Each of the barangays, however, already has trained disaster responders.
Last year, the Department of Interior and Local Government, with the help of the Emergency Rescue Unit Foundation and the Bureau of Fire Protection, trained 80 to 100 disaster responders from every barangay in Mandaue.
“This year, we will only refresh them on what they learned from last year’s training,” Suico said.
The trainings were conducted from February to September last year, with volunteers, barangay officials and employees learning skills in first aid, firefighting, communication and logistics, among others.
The trained disaster responders become members of the Barangay Disaster Brigade.
While Talisay City’s barangays are aware that they need to come up with their DRRM plans, officials admitted that budget constraints often stop them short in implementing those plans.
Barangay Bulacao Captain Raul Cabanero revealed that while majority of the city’s villages already formed their own DRRM committees, only 60 percent are truly prepared for a calamity. Cabanero serves as the city’s Association of Barangay Councils (ABC) president.
Talisay City has 22 barangays.
After the Department of Interior and Local Government (DILG) ordered all barangays nationwide to come up with their own DRRM plans, Cabanero said he and other village chiefs immediately responded.
But majority of the barangays often seek aid from the City Government, particularly for relief and rescue operations, he said.

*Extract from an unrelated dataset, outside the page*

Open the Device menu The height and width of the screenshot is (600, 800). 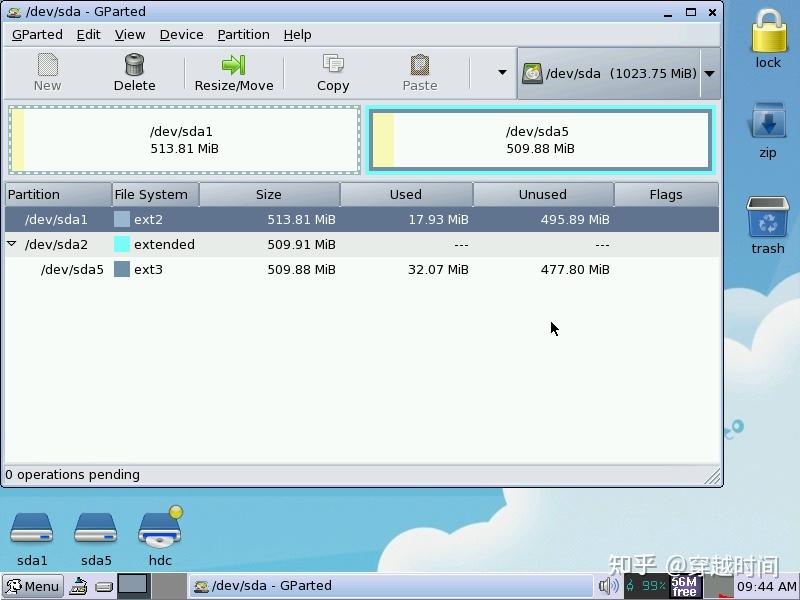point(181,34)
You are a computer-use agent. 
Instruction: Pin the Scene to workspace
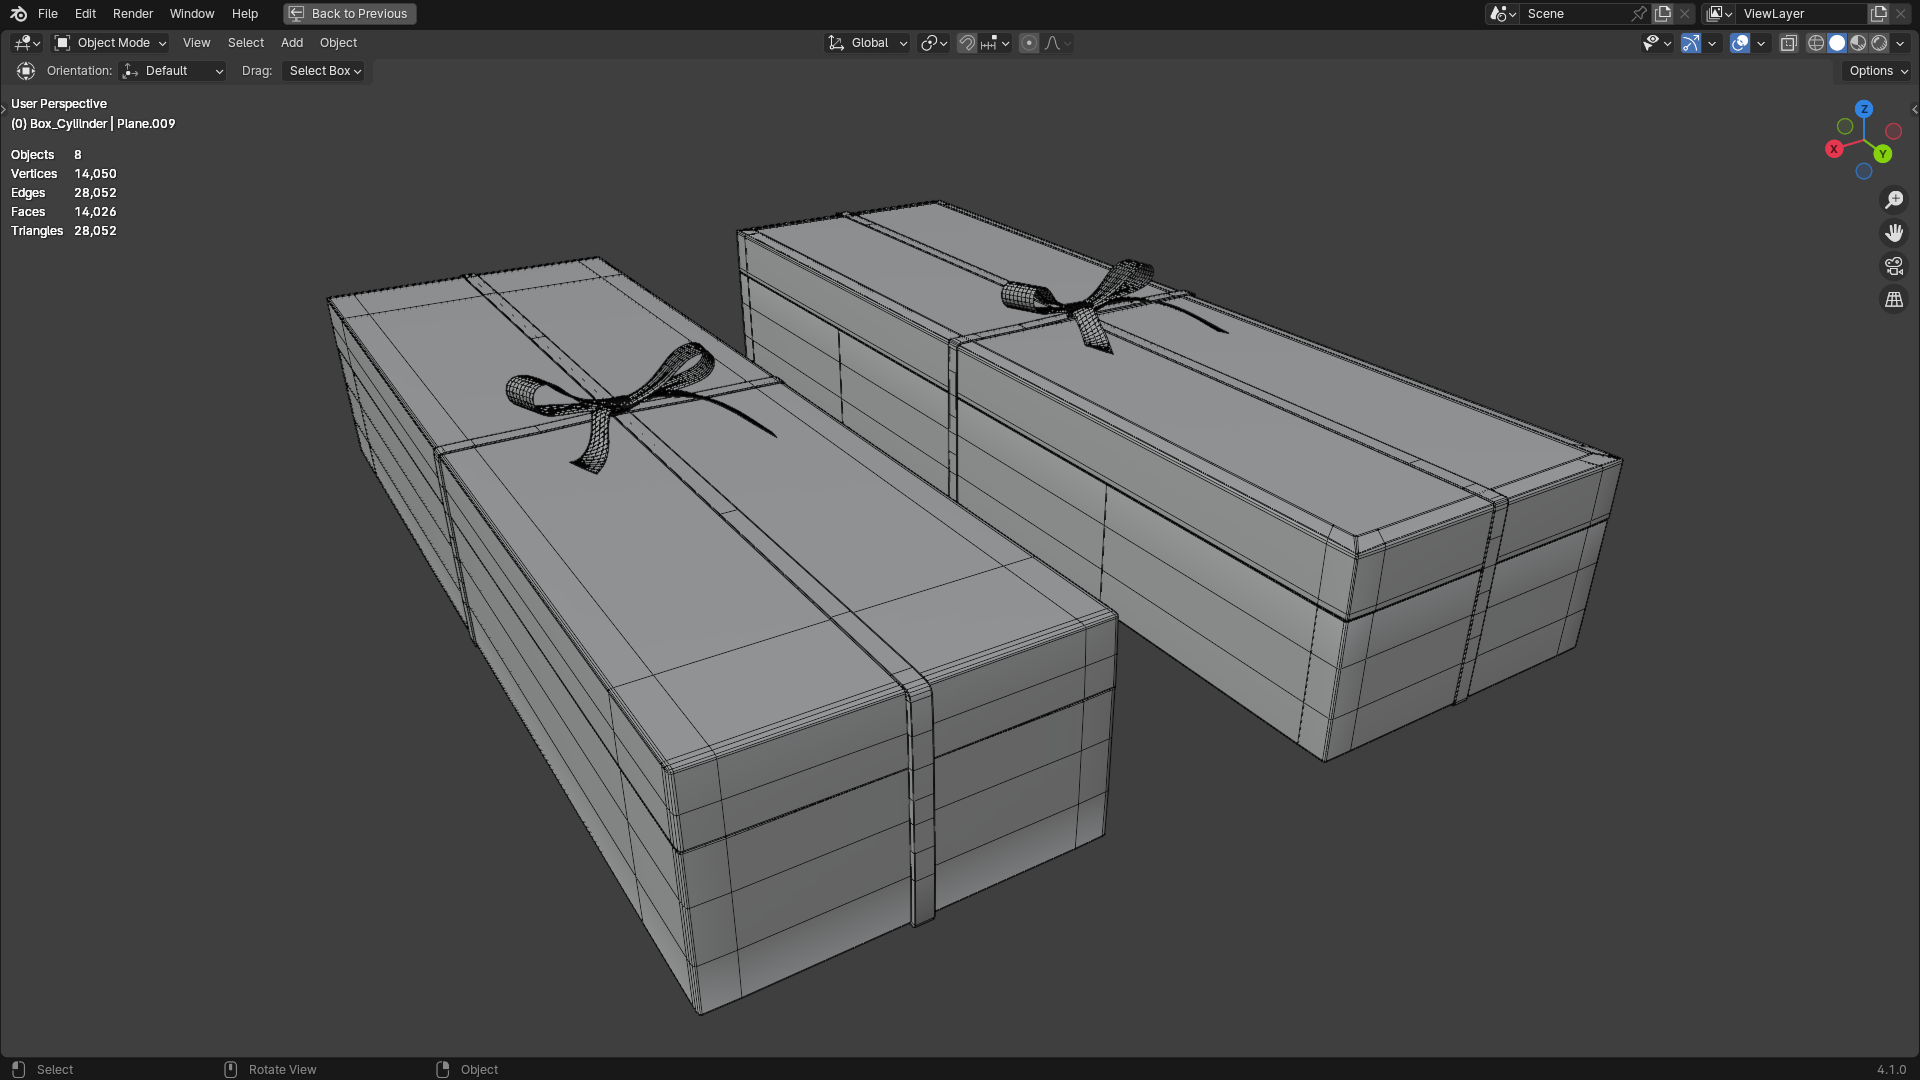[1638, 14]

Vince Monterde, Talisay City’s public information officer and local DRMM officer, said that just this month, the local DILG has ordered all barangays to reactivate their DRRM councils.
Majority of the city’s barangays have evacuation centers, but there are some barangays who have put up evacuation centers within disaster-prone areas, Monterde said.
And while most of the city’s barangays cooperate in implementing disaster drills, he added, their constituents are often unaware of what they need to do when it comes to actual emergencies. (FMG/RVC/RSB/JKV of Sun.Star Cebu)
Published in the Sun.Star Cebu newspaper on July 13, 2014.